■ **Problem details**
Retype all of the records below, keeping every character, line break, and coordinate unchanged.

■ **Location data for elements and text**
######

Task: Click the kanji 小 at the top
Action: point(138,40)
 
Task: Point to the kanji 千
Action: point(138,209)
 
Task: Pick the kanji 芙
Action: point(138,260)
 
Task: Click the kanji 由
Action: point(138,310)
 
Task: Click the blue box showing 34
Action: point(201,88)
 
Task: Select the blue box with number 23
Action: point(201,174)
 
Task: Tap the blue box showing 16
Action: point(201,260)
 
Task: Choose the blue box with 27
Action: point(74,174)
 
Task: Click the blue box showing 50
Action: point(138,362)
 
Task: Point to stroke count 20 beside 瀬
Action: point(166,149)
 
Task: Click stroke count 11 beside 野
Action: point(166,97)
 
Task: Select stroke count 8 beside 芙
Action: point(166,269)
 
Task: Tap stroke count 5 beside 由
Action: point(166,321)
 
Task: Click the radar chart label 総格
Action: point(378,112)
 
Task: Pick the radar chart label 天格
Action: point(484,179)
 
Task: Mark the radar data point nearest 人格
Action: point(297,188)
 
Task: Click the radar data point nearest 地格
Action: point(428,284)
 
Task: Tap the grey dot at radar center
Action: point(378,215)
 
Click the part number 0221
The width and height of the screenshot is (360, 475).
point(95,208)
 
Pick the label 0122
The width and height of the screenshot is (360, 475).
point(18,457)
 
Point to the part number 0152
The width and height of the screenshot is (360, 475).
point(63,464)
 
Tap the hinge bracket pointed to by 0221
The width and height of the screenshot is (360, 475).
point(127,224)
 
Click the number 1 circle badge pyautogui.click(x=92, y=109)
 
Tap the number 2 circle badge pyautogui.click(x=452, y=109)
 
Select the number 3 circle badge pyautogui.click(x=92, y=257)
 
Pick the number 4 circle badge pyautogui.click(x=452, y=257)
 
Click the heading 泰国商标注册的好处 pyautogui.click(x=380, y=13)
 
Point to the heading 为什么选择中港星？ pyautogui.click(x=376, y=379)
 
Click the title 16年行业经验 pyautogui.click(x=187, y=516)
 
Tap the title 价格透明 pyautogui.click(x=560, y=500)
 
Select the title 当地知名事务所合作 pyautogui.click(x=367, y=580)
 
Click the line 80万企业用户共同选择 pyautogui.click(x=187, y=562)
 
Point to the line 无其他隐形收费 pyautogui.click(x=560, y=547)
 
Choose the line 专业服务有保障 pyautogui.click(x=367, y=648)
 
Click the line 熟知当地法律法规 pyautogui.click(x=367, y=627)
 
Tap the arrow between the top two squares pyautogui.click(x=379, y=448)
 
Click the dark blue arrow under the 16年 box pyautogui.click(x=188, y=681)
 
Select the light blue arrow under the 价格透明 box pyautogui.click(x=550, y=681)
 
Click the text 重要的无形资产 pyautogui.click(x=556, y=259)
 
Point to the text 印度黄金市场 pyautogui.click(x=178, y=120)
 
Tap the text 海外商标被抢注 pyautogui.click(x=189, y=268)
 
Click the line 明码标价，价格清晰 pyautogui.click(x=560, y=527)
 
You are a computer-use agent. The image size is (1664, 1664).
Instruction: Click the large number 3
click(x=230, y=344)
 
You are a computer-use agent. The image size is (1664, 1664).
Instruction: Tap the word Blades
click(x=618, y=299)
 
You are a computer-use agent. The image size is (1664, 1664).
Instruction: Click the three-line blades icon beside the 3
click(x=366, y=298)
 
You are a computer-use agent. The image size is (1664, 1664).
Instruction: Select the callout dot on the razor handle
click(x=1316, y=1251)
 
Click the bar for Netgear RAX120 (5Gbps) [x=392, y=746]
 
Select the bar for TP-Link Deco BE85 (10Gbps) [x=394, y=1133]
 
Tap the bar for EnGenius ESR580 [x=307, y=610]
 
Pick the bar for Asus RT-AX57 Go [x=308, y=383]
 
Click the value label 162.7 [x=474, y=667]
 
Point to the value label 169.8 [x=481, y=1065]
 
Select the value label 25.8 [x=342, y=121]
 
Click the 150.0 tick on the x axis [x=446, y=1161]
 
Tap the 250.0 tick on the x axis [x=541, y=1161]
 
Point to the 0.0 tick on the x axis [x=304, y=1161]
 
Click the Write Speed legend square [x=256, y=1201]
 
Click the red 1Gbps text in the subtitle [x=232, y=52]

######

■ **Expected answer**
Task: Click the kanji 小 at the top
Action: point(138,40)
 
Task: Point to the kanji 千
Action: point(138,209)
 
Task: Pick the kanji 芙
Action: point(138,260)
 
Task: Click the kanji 由
Action: point(138,310)
 
Task: Click the blue box showing 34
Action: point(201,88)
 
Task: Select the blue box with number 23
Action: point(201,174)
 
Task: Tap the blue box showing 16
Action: point(201,260)
 
Task: Choose the blue box with 27
Action: point(74,174)
 
Task: Click the blue box showing 50
Action: point(138,362)
 
Task: Point to stroke count 20 beside 瀬
Action: point(166,149)
 
Task: Click stroke count 11 beside 野
Action: point(166,97)
 
Task: Select stroke count 8 beside 芙
Action: point(166,269)
 
Task: Tap stroke count 5 beside 由
Action: point(166,321)
 
Task: Click the radar chart label 総格
Action: point(378,112)
 
Task: Pick the radar chart label 天格
Action: point(484,179)
 
Task: Mark the radar data point nearest 人格
Action: point(297,188)
 
Task: Click the radar data point nearest 地格
Action: point(428,284)
 
Task: Tap the grey dot at radar center
Action: point(378,215)
 
Click the part number 0221
The width and height of the screenshot is (360, 475).
point(95,208)
 
Pick the label 0122
The width and height of the screenshot is (360, 475).
point(18,457)
 
Point to the part number 0152
The width and height of the screenshot is (360, 475).
point(63,464)
 
Tap the hinge bracket pointed to by 0221
The width and height of the screenshot is (360, 475).
point(127,224)
 
Click the number 1 circle badge pyautogui.click(x=92, y=109)
 
Tap the number 2 circle badge pyautogui.click(x=452, y=109)
 
Select the number 3 circle badge pyautogui.click(x=92, y=257)
 
Pick the number 4 circle badge pyautogui.click(x=452, y=257)
 
Click the heading 泰国商标注册的好处 pyautogui.click(x=380, y=13)
 
Point to the heading 为什么选择中港星？ pyautogui.click(x=376, y=379)
 
Click the title 16年行业经验 pyautogui.click(x=187, y=516)
 
Tap the title 价格透明 pyautogui.click(x=560, y=500)
 
Select the title 当地知名事务所合作 pyautogui.click(x=367, y=580)
 
Click the line 80万企业用户共同选择 pyautogui.click(x=187, y=562)
 
Point to the line 无其他隐形收费 pyautogui.click(x=560, y=547)
 
Choose the line 专业服务有保障 pyautogui.click(x=367, y=648)
 
Click the line 熟知当地法律法规 pyautogui.click(x=367, y=627)
 
Tap the arrow between the top two squares pyautogui.click(x=379, y=448)
 
Click the dark blue arrow under the 16年 box pyautogui.click(x=188, y=681)
 
Select the light blue arrow under the 价格透明 box pyautogui.click(x=550, y=681)
 
Click the text 重要的无形资产 pyautogui.click(x=556, y=259)
 
Point to the text 印度黄金市场 pyautogui.click(x=178, y=120)
 
Tap the text 海外商标被抢注 pyautogui.click(x=189, y=268)
 
Click the line 明码标价，价格清晰 pyautogui.click(x=560, y=527)
 
You are a computer-use agent. The image size is (1664, 1664).
Instruction: Click the large number 3
click(x=230, y=344)
 
You are a computer-use agent. The image size is (1664, 1664).
Instruction: Tap the word Blades
click(x=618, y=299)
 
You are a computer-use agent. The image size is (1664, 1664).
Instruction: Click the three-line blades icon beside the 3
click(x=366, y=298)
 
You are a computer-use agent. The image size is (1664, 1664).
Instruction: Select the callout dot on the razor handle
click(x=1316, y=1251)
 
Click the bar for Netgear RAX120 (5Gbps) [x=392, y=746]
 
Select the bar for TP-Link Deco BE85 (10Gbps) [x=394, y=1133]
 
Tap the bar for EnGenius ESR580 [x=307, y=610]
 
Pick the bar for Asus RT-AX57 Go [x=308, y=383]
 
Click the value label 162.7 [x=474, y=667]
 
Point to the value label 169.8 [x=481, y=1065]
 
Select the value label 25.8 [x=342, y=121]
 
Click the 150.0 tick on the x axis [x=446, y=1161]
 
Tap the 250.0 tick on the x axis [x=541, y=1161]
 
Point to the 0.0 tick on the x axis [x=304, y=1161]
 
Click the Write Speed legend square [x=256, y=1201]
 
Click the red 1Gbps text in the subtitle [x=232, y=52]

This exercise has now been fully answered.